- **Text provided**:

■ ■ ■ ■

Time Constraints: [See Page 30 on How to Select Consultants to Measure under Time Constraints]

Budget Constraints: It is recommended that staff allocate 10 percent of the project budget for assessment, mid-term evaluation and final evaluation (possibly including the hire of a measurement expert for the project). Data Constraints Table

Data Constraints: In fragile settings, data, as well as the resources and capacity to collect data, may be entirely unavailable or the information may be collected but incomplete. In other instances, political and security factors can compromise the quality of the data that is made available, or information may be of poor quality due to improper data collection and management skills within government offices or international agencies. Data may also be limited because of missing or incomplete information. [See Page 33 on How to Overcome Data Constraints]

Political Constraints: Political constraints can greatly hamper measurement activities. For example, government partners may be reluctant to collect and provide data, they may refuse to implement recommendations or acknowledge findings, and, in some cases, they may ask for an evaluation that portrays them in a favorable light and supports their political aspirations.Table

Cultural Constraints: Speaking local languages, dressing properly, using appropriate gestures, and acknowledging respondents’ efforts to provide data or help contextualize findings are all necessary steps for a successful measurement initiative. [See Page 35 for Steps on Overcoming Cultural Constraints].

■ ■ ■ ■

- **Data**:
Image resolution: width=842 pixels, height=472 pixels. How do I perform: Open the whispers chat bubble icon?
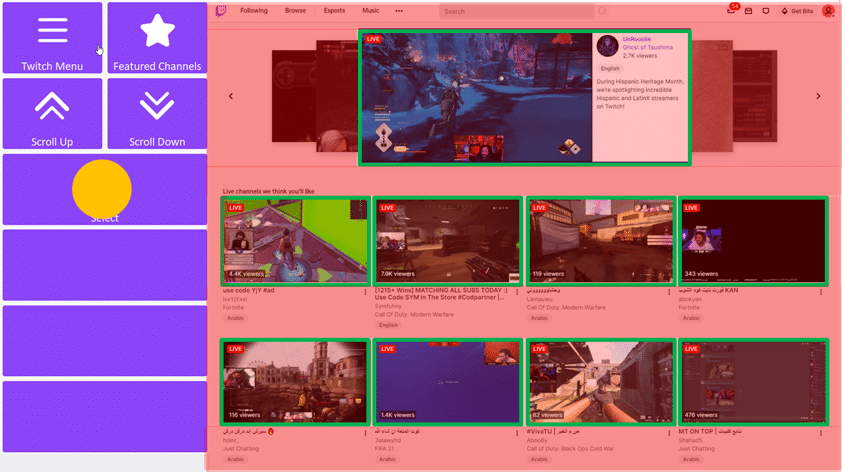(x=766, y=11)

■ ■ ■ ■

Rewrite the text on measurement constraints from "Cultural Constraints: Speaking" up to and including "Overcoming Cultural Constraints].", putting "regional languages" in place of "local languages".

Cultural Constraints: Speaking regional languages, dressing properly, using appropriate gestures, and acknowledging respondents’ efforts to provide data or help contextualize findings are all necessary steps for a successful measurement initiative. [See Page 35 for Steps on Overcoming Cultural Constraints].